Der Hausausschlag wird auch als Larva currens, also laufende Larve, bezeichnet. Das kommt daher, dass die sich im Körper fortbewegende Larve bis zu 15 Zentimeter in der Stunde wandert und die Haut an der Stelle eine längliche erhabene, schlangenförmige, juckende Erhebung zeigen kann, die rosa ist [1]. Wenn sie durch die Lungen wandert, verursacht sie dort Blutungen.
Welche Untersuchungen erkennen den Zwergfadenwurm?
Wer oben genannte Symptome hat, eine Organtransplantation vornimmt oder sich in einem Gebiet aufhielt, in dem das Zwergfadenwurm-Vorkommen höher ist, sollte sich untersuchen lassen. Geeignet sind Stuhl- und Bluttests [6]. Ärzt*innen können eine Hyperinfektion zusätzlich über Untersuchungen von Körperflüssigkeiten und dem Gewebe sowie über ein Röntgenbild der Brust feststellen. In dem Stadium sind die Parasiten einfacher zu erkennen [1].

###

Wie viele Zentimeter pro Stunde kann die Larve im Körper laut dem Text über den Zwergfadenwurm zurücklegen?

###

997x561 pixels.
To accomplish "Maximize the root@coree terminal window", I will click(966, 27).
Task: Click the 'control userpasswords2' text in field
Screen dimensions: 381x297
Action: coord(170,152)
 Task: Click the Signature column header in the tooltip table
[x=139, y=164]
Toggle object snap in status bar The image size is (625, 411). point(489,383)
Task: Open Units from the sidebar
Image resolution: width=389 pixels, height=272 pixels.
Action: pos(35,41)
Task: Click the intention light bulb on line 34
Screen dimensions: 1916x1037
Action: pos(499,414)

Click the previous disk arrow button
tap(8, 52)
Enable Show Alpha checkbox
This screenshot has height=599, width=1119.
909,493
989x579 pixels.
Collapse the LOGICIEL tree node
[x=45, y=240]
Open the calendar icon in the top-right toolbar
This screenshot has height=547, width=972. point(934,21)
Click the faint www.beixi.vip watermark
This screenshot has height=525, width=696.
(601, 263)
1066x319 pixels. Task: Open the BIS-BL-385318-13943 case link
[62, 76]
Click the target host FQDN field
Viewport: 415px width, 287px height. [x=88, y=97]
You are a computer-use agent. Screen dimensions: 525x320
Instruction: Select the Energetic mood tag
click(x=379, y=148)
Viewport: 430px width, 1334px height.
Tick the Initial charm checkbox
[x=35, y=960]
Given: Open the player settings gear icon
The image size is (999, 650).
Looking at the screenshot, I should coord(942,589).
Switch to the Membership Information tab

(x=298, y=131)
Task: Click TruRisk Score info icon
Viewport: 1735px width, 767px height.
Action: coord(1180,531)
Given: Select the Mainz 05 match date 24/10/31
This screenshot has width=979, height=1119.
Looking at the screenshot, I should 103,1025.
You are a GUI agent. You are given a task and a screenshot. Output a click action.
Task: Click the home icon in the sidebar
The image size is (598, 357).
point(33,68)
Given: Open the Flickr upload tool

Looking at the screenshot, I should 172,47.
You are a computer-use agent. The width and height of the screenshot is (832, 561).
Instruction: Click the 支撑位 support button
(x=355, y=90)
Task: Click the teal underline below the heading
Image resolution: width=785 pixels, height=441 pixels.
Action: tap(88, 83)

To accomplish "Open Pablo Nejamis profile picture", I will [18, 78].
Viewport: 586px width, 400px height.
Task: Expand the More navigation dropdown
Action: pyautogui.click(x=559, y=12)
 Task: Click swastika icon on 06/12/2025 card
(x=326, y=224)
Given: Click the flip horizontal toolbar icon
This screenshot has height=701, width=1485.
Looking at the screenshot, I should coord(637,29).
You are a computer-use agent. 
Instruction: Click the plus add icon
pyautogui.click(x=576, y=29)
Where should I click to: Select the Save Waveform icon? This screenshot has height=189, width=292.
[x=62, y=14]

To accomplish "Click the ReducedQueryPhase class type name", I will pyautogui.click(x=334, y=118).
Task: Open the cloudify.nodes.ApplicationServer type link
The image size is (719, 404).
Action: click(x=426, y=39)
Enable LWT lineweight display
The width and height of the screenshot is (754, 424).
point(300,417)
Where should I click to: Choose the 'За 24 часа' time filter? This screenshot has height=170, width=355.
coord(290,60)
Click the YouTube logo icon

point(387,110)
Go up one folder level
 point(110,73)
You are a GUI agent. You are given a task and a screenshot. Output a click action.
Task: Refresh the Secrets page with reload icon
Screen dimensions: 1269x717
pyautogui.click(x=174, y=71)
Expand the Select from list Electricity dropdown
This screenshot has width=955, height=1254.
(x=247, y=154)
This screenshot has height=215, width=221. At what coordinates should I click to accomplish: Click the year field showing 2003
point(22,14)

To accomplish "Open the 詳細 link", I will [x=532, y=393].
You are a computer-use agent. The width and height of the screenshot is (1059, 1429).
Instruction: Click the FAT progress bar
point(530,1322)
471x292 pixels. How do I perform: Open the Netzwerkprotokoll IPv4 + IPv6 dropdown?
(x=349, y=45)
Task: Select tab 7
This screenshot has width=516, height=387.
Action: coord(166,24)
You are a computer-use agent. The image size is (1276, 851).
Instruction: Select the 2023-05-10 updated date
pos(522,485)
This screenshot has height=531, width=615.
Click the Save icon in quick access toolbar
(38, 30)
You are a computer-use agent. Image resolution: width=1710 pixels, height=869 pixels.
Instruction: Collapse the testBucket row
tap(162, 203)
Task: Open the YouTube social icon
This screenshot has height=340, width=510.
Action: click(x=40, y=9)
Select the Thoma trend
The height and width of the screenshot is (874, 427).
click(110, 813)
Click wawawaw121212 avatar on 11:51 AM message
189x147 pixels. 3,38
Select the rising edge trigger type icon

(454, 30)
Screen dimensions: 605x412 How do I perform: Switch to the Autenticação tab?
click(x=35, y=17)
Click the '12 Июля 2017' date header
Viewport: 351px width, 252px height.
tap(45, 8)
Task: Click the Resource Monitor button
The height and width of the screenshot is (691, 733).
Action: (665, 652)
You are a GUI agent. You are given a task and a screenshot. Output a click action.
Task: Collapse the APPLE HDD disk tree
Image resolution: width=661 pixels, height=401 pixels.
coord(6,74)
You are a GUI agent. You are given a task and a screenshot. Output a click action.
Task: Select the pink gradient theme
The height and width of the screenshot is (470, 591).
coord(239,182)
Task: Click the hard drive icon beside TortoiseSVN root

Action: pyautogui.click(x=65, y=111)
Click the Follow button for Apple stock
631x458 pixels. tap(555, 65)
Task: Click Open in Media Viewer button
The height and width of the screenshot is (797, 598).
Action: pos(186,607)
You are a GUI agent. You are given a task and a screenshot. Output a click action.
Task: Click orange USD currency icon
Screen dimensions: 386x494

###

* _Ergebnis_:
Sie wandert bis zu 15 Zentimeter in der Stunde.